- 著者: Kenichi Koyama, Hiroshi Kagamu, Satoru Miura, Toru Hiura, Takahiro Miyabayashi, Ryo Itoh, Hideyuki Kuriyama, Hiroshi Tanaka, Junta Tanaka, Hirohisa Yoshizawa, Koh Nakata, Fumitake Gejyo
- Corresponding author: Hiroshi Kagamu (Niigata University Graduate School of Medical and Dental Sciences, Japan)

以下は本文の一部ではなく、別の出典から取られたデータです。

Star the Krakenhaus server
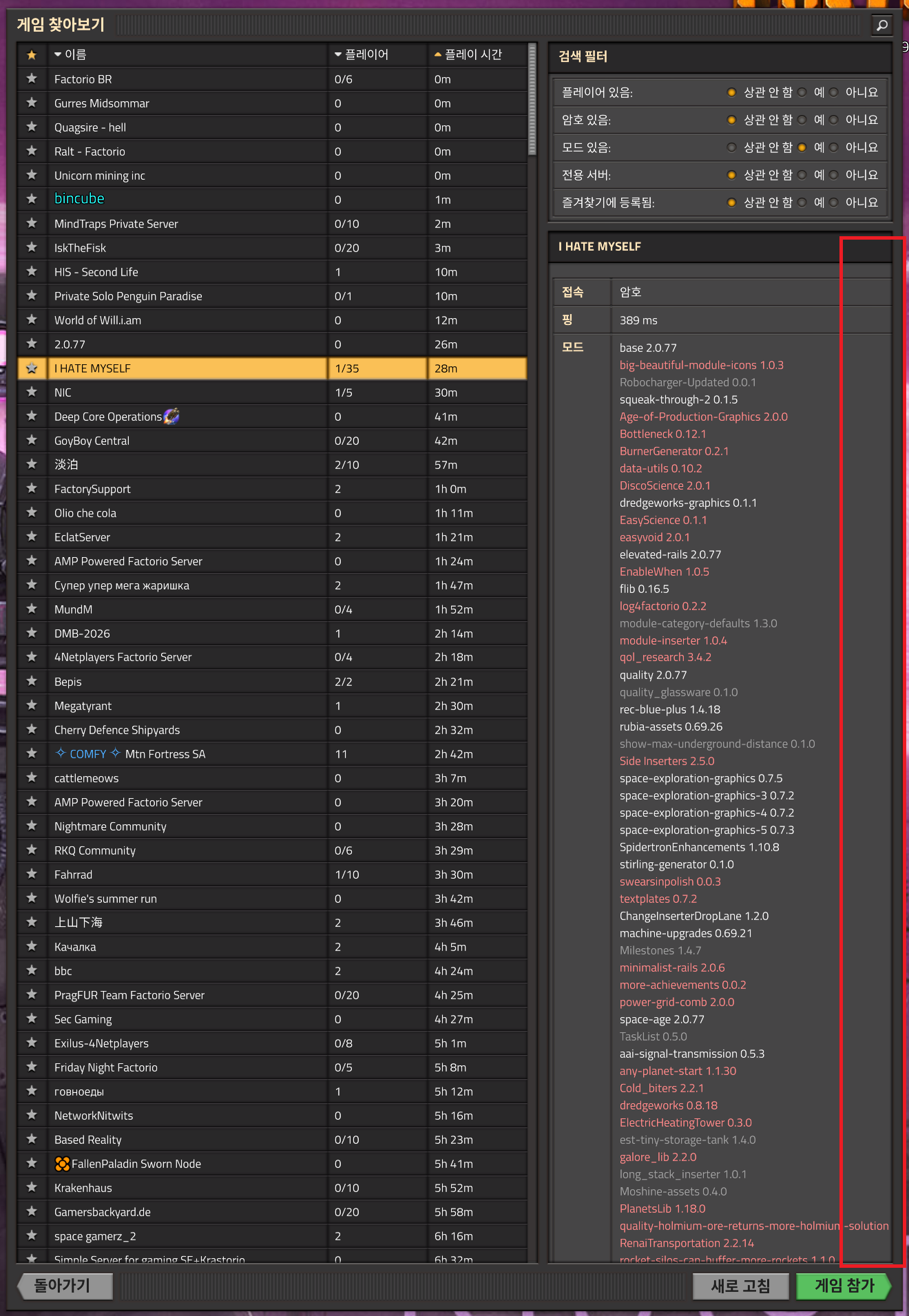The image size is (909, 1316). pos(32,1187)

- 雑誌: Clinical Cancer Research
- 発行年: 2008
- Epub日: N/A
- Article種別: Original Article
- PMID: 18980970
背景
小細胞肺がん (small cell lung cancer; SCLC) は、高い播種傾向を持つ侵襲性の高い悪性疾患である。新規診断患者の80%以上が遠隔転移を伴う進展期 (extensive-stage disease; ED) であり、限局期 (limited-stage disease; LD) は15-20%にすぎない。LD-SCLC患者は治療管理で治癒する例があるものの、局所治療単独 (外科切除・胸部放射線療法) のみで治癒する例はまれであり、全身性の微小転移 (micrometastases) の存在が示唆される。LD・EDいずれの病期においても循環腫瘍細胞 (circulating tumor cell; CTC) の出現が報告されている (Saito et al. 2003, Begueret et al. 2002)。しかし、なぜLD-SCLCではCTCが可視的な遠隔転移を確立できないのか、という免疫学的ギャップが本研究の出発点であった。LD-SCLCとED-SCLCの腫瘍細胞間に生物学的な差異が検出されていないため、この現象は未解明なままであった。

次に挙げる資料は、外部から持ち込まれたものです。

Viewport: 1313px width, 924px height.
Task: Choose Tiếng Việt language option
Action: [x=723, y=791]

SCLCは、Lambert-Eaton筋無力症候群 (LEMS) などの傍腫瘍症候群を引き起こすことが知られており、これは神経腫瘍共有抗原 (onconeural antigens) に対する免疫応答を介する。興味深いことに、LEMSを合併するSCLC患者は長期的なLD状態を維持し、予後が良好であることが報告されている (Maddison et al. 1999)。このことから、神経筋系を攻撃する免疫応答が同時にSCLCの進行を抑制する可能性が示唆されてきた。
腫瘍免疫において、構成的にインターロイキン (IL)-2受容体α鎖 (CD25) と転写因子forkhead box P3 (FOXP3) を高発現する制御性T細胞 (Treg) が、自己抗原だけでなく腫瘍関連抗原に対する末梢性免疫寛容の維持に中心的な役割を果たす (Sakaguchi et al. 2001)。Treg細胞数はがん患者で増加し、その数が予後と相関することが報告されている (Viguier et al. 2004, Liyanage et al. 2002, Curiel et al. 2004)。本研究グループは先行するマウス研究において、腫瘍ドレナージリンパ節から単離したCD62Llow CD4+ T細胞 (エフェクターT細胞; Teff) が抗腫瘍活性を示し、CD62Lhigh CD25+ CD4+ Treg細胞の共投与によりその効果が抑制されることを、Teff/Treg比依存的に実証している (Hiura et al. 2005, Kagamu et al. 1996, Kagamu et al. 1998)。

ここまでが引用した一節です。